A Validation of the Emx1-Ddx3x knock-out mouse line. Confocal images of a E18.5 section from an Emx1-Ddx3x^-/y null mouse, showing CRE (green) exclusively in the forebrain, with corresponding loss of DDX3X (red). B Emx1-Ddx3x null pups have delayed postnatal growth. Growth curves for Emx1-Ddx3x^+/+ control females (black), Emx1-Ddx3x^+/- haploinsufficient females (purple), Emx1-Ddx3x^+/y control males (gray), and Emx1-Ddx3x^-/y null males (yellow). C Emx1-Ddx3x null males no longer display lower body weight as adults. The plot shows the body weight in adult mice across the four genotypes. D Ddx3x loss causes reduced grip in inverted screen test, when compared with Emx1-Ddx3x^+/+ female and Emx1-Ddx3x^+/y male controls. E, F Ddx3x loss reduces endurance in wire hanger test, as measured by latency to fall (E) and number of frames (F).
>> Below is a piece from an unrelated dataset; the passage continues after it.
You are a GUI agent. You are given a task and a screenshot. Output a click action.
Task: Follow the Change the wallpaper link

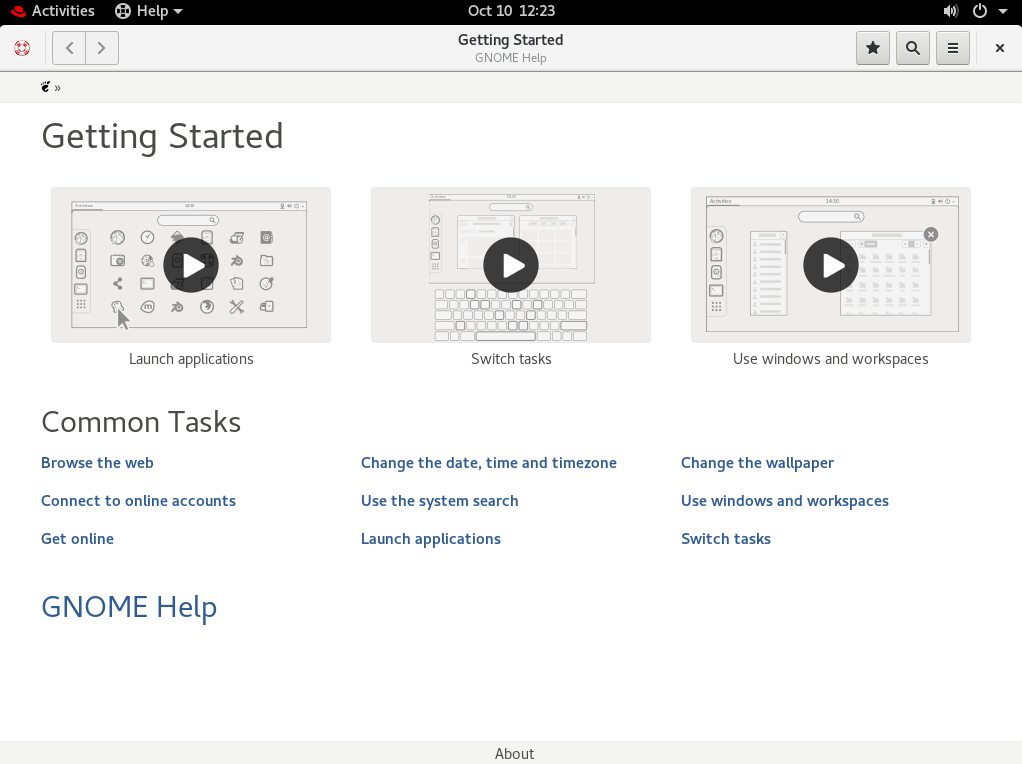[757, 463]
G Sex and Ddx3x dosage in the forebrain affect performance on balance beam test, measured as number of frames walked. H Sex and Ddx3x dosage in the forebrain affect performance on an accelerating rotarod, measured as latency to fall. Statistics: Panels B and H, repeated measure ANOVA for the comparisons shown below the plot; Panels C, D, Kruskal–Wallis test, followed by Wilcoxon signed-rank test with Benjamini-Hochberg correction; Panels E–G, one-way ANOVA, followed by Student’s t test with Benjamini-Hochberg correction. In all panels, data were collected blind to genotype and sex; n is shown in legend as number of mice; mean ± SEM; outliers shown as ⊗; *P-value < 0.05, **P-value < 0.01, ***P-value < 0.001. Source data are provided as a Source Data file.